- **TASK DESCRIPTION**:
Set down, word for word, the line with "This screenshot has" and the lines after it through the final line of the data below, without pictures.

Extracted records:
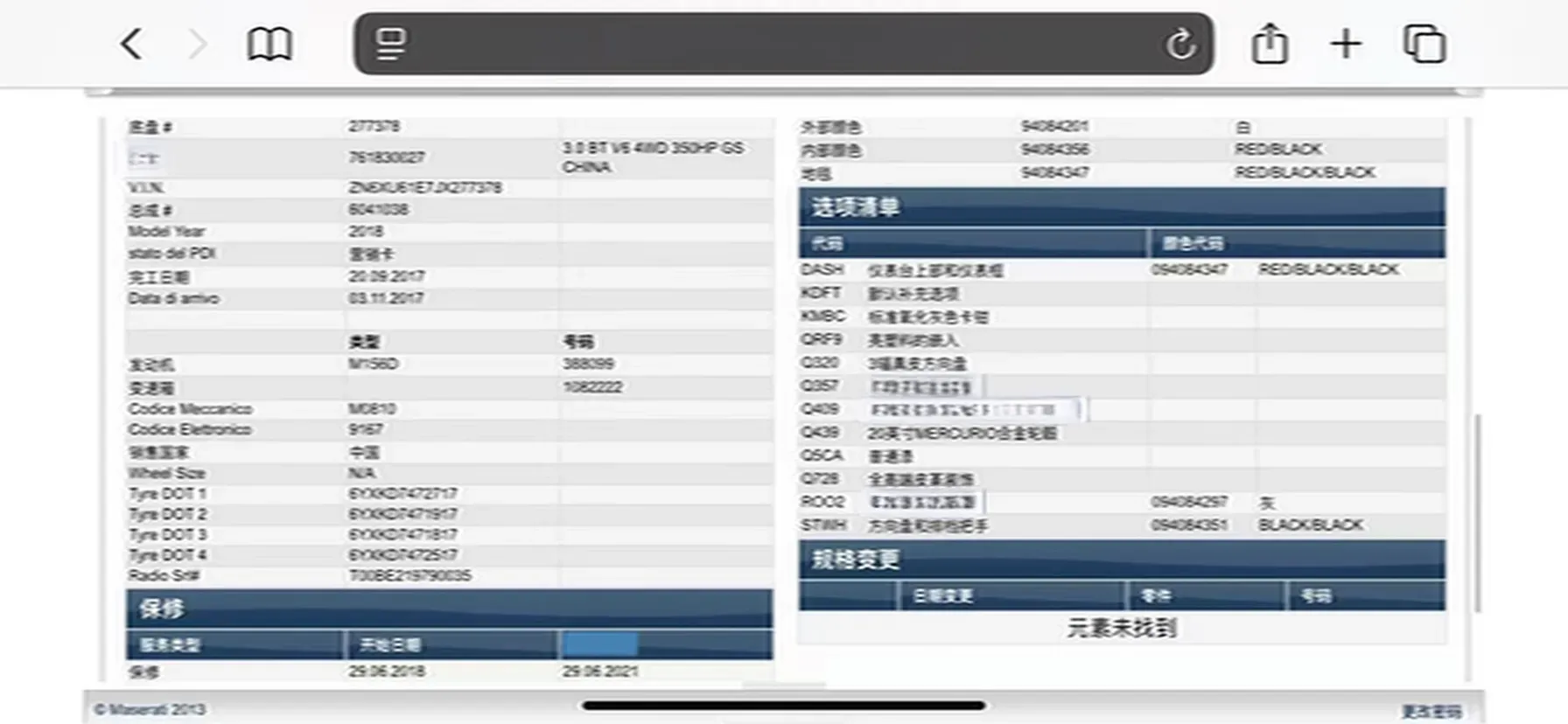Open the page settings icon in address bar
Image resolution: width=1568 pixels, height=724 pixels.
(390, 44)
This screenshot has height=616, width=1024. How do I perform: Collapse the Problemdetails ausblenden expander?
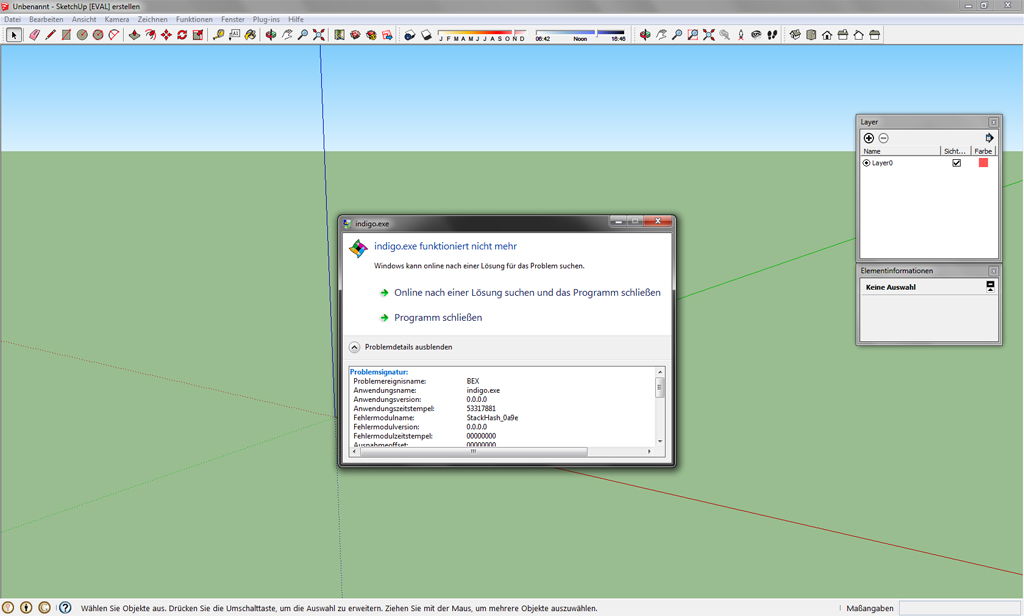pos(354,347)
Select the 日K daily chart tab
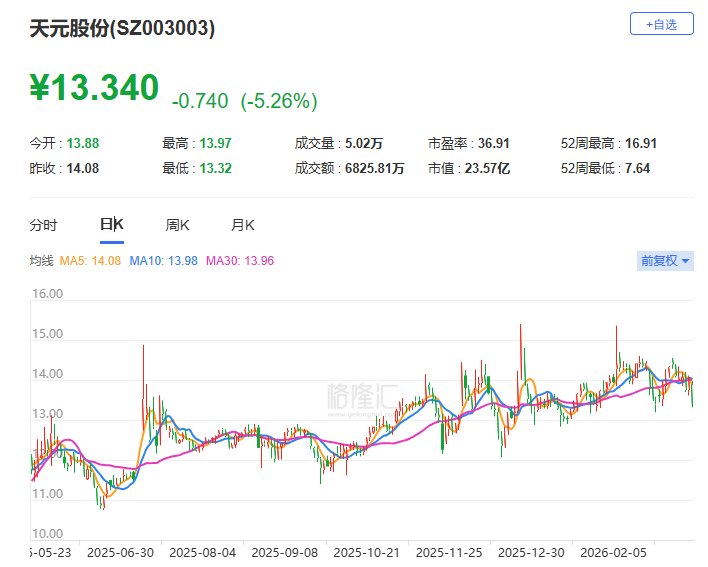 (111, 225)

- **FINISHED EXERCISE**:
This screenshot has height=616, width=1024. How do I perform: Collapse the Problemdetails ausblenden expander?
pos(354,347)
Select the 日K daily chart tab
 (111, 225)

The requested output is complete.